Hi nikmcjo,

Having RSD as a teenager really sucks. I'm not one any more but was diagnosed at 13 and remember it very well. I know it can be really isolating and often friends just don't really get it - and find it hard to understand why you sometimes can do something, sometimes can't, sometimes need crutches, sometimes can still join in etc etc.

I'm afraid I don't have any great advice to offer - except do NOT get an amputation. I've been down that road a couple of times and thankfully did not go ahead. It can make RSD a lot worse.

My only other advice is to keep talking - online, or elsewhere. I was not good at that as a teenager and RSD is difficult enough without handling it by yourself, especially when you are young. Find a couple of close friends that you really trust - I know it's really difficult to share the scary parts with other people but having someone who gets it and will pull you along when you feel like you just can't do it any more is really a good thing for RSD people! And keep talking to others with RSD who don't need any background explanation - we just know what you mean and you don't have to explain a thing! Keep venting about it while you work through treatments and flare ups and just regular every day life living with this thing. The mental battle is just as complicated as the physical battle.

Just wanted you to know there are other (ex)teens out there who really do understand how this feels - keep going.

Hey

I developed this when I was 16 and so I also know what it's like to live with this as a teen - it is very difficult, but manageable.

I have been lucky to have the most awesome mates ever who don't care about the wheelchair/ the care I need etc. They can tell when my pain is getting bad and insist on me resting for a couple of minutes. They don't mind me cancelling them or saying that I'm not up to going out of the house - instead they grab popcorn and movies and come over to mine.

the hardest I have found is keeping up with everyone without flaring and with the level of pain- I used to do everything my mates did and then crash for a week or two in a flare.

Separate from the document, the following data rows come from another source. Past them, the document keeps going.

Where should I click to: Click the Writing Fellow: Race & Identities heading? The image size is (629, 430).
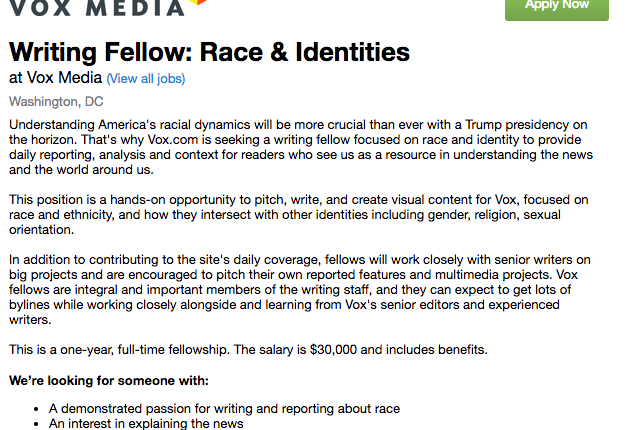pyautogui.click(x=209, y=52)
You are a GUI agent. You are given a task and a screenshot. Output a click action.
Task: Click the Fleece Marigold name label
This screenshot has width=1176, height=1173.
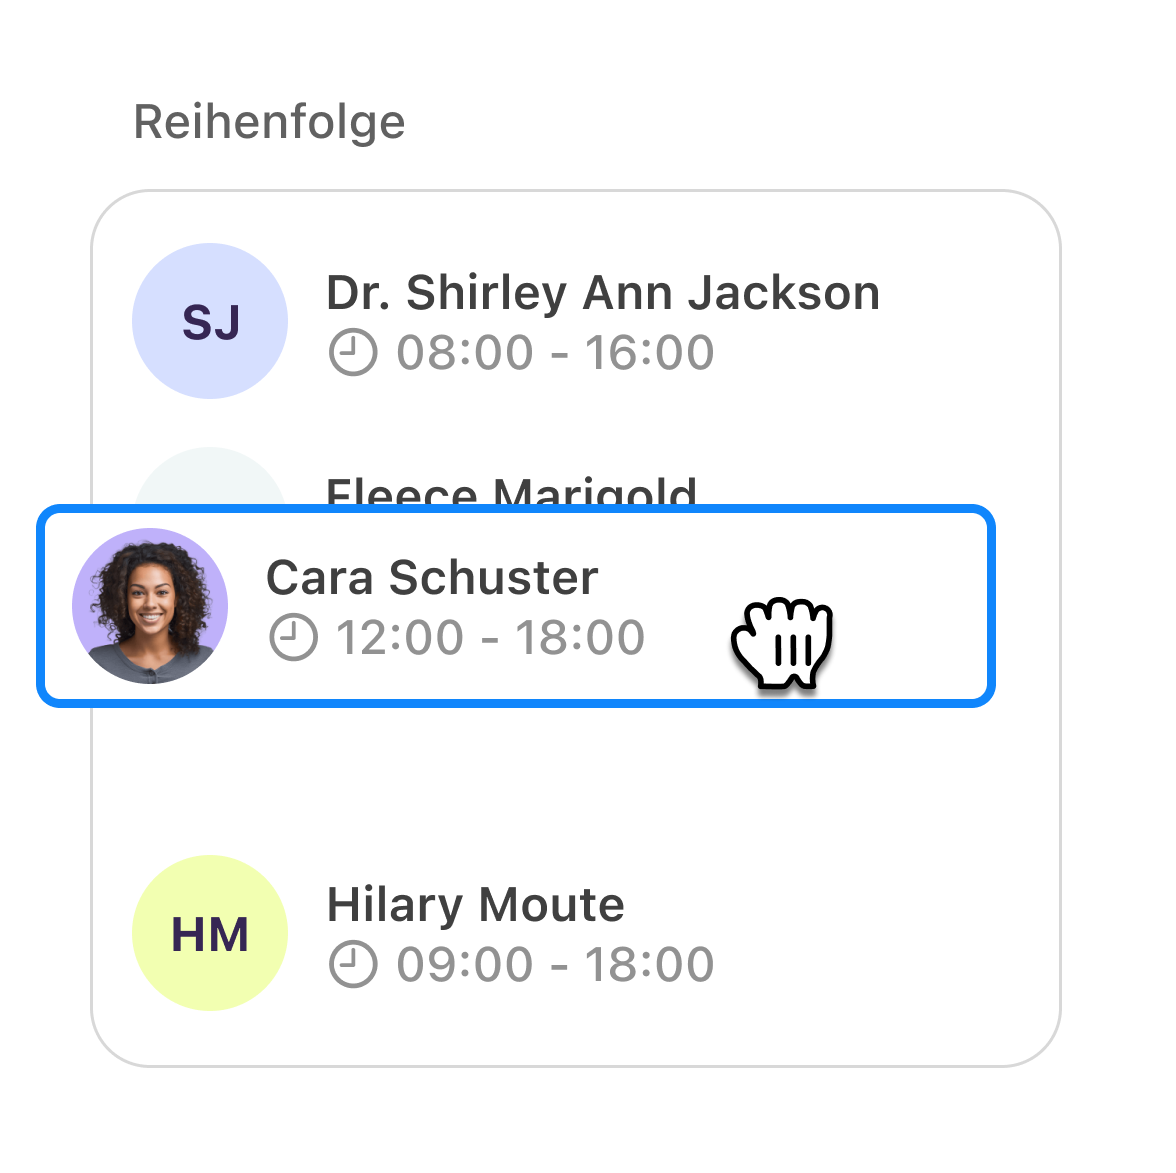pyautogui.click(x=512, y=492)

So I started to choose which activies were most importantly to me but that left me enough time for resting etc. (also my mum instigated a rule that either I was home by midnight or I slept in my wheelchair!).

However - hang on in there and things hopefully will improve!!

Take Care

rosie xxxxxxxx

Hello. Great thread. Sorry I haven't said "hi" and welcome here yet.

I wanted to say that you are not alone.

What smtac and Heidi said is great- keep on talking to others with RSD. You can find many yahoo groups, message boards, etc... It helps to talk to others who KNOW. I know how much it has helped me. There are people who understand EXACTLY what you are going through.

I am also a teen with RSD. It is hard, but we're gonna get through it!!! Sending many gentle ((hugs)) to you.


Good posts, everyone! You have really encouraged me. I liked your post, Hubby (HubbyWithRSD)...

Hang in there everyone!

I'll add my two cents - I was diagnosed at 14, and it's really hard, especially if, like me (and you, it sounds like), you were really active physically, and now it hurts to do so much of what was once normal.

For the record - I've had nerve blocks and epidurals. Sometimes such things give relief, sometimes they don't. I had 3 different nerve blocks and 2 epidurals. In my case, the blocks gave me relief for about 2 days each. The epidurals didn't even last that long. That doesn't mean such things shouldn't be done, because any relief is a good thing, and because they don't have a lot of side effects (actually, I don't know of any - does anyone else?).

I would say - listen to your doctor, but do some research yourself. Many doctors just don't know a lot about RSDS/CRPS, so make sure you learn as much as you can, and if your doctor says something that doesn't make sense to you, ASK QUESTIONS! No matter how old you are, it is YOUR BODY, and you have the right to know EXACTLY what they're doing, EXACTLY why they're doing it, and EXACTLY what it is supposed to do. One of the things that anyone on this board will tell you is that you (and your parents) have to be your own advocate.

Best to you, and know that you've found friends here.